Si bien la victoria de Héctor Insúa fue inobjetable, la percepción que quiere generarse es que ésta se da como un contrapeso a la derrota de Jorge Luis Preciado y como una forma de legitimar la dudosa imparcialidad del Tribunal Electoral del Estado. Esto es: el mensaje oculto que envía el Tribunal Electoral y el propio Óscar Valdovinos, quien decidió no impugnar dicha resolución, es que Jorge Luis Preciado debió haber también aceptado los resultados del órgano estatal puesto que, como se está demostrando con Héctor Insúa, ese tribunal es imparcial.

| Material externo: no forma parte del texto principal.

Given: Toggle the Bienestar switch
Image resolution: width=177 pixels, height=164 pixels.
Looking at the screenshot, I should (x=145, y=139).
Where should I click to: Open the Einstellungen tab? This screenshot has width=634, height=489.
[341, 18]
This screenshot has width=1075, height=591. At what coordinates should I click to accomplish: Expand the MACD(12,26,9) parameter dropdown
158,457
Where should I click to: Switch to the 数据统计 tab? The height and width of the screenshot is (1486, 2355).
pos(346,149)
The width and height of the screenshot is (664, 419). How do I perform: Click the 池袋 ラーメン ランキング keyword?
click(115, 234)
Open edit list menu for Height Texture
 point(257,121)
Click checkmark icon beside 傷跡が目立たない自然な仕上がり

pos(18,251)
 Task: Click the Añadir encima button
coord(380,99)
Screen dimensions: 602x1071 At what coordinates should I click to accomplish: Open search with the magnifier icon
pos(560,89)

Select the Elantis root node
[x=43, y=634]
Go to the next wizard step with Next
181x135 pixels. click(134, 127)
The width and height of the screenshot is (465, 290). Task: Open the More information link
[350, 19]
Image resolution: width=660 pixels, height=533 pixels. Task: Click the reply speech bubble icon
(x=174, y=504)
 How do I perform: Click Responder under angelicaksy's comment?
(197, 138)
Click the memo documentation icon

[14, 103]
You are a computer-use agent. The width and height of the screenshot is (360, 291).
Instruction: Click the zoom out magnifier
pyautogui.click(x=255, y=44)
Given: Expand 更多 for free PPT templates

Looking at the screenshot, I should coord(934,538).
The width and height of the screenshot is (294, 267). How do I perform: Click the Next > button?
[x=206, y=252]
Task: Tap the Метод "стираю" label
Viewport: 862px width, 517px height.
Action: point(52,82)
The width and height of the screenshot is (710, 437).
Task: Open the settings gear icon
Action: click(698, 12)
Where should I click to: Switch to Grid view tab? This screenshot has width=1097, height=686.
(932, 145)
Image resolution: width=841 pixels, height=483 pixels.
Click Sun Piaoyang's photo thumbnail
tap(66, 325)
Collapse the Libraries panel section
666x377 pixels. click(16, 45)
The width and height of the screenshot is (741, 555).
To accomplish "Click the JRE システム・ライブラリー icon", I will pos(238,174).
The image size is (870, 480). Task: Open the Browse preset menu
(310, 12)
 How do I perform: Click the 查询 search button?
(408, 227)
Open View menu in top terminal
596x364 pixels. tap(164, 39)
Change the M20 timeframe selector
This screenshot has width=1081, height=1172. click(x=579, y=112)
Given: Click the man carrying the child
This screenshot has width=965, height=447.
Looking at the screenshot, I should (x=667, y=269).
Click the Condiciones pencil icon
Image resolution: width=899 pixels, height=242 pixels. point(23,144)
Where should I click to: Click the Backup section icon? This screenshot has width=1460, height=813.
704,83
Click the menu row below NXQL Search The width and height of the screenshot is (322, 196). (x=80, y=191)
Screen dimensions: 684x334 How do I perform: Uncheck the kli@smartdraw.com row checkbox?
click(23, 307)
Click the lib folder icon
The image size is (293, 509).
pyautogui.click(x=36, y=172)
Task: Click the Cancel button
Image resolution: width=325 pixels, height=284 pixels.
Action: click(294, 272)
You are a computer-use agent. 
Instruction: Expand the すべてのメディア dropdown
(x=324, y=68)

En ese mensaje oculto, pues, se daña, sin darse cuenta, la legitimidad del triunfo de Héctor Insúa y, al mismo tiempo, el legítimo derecho de Jorge Luis Preciado de impugnar una resolución que validó una serie de delitos electorales que, de tan evidentes, no necesitarían probación.

Dicho lo anterior, es preciso entonces afirmar que si el Tribunal Federal desecha la impugnación del panista Jorge Luis Preciado será por una cuestión de carácter político (presión presidencial) y no por una cuestión de carácter jurídico, en donde Preciado Rodríguez tendría todas las de ganar. El filósofo Emanuel Kant decía que el derecho no “tiene nunca que adecuarse a la política, sino la política al derecho”. Ya veremos en qué lugar de la balanza se encuentra nuestra justicia federal.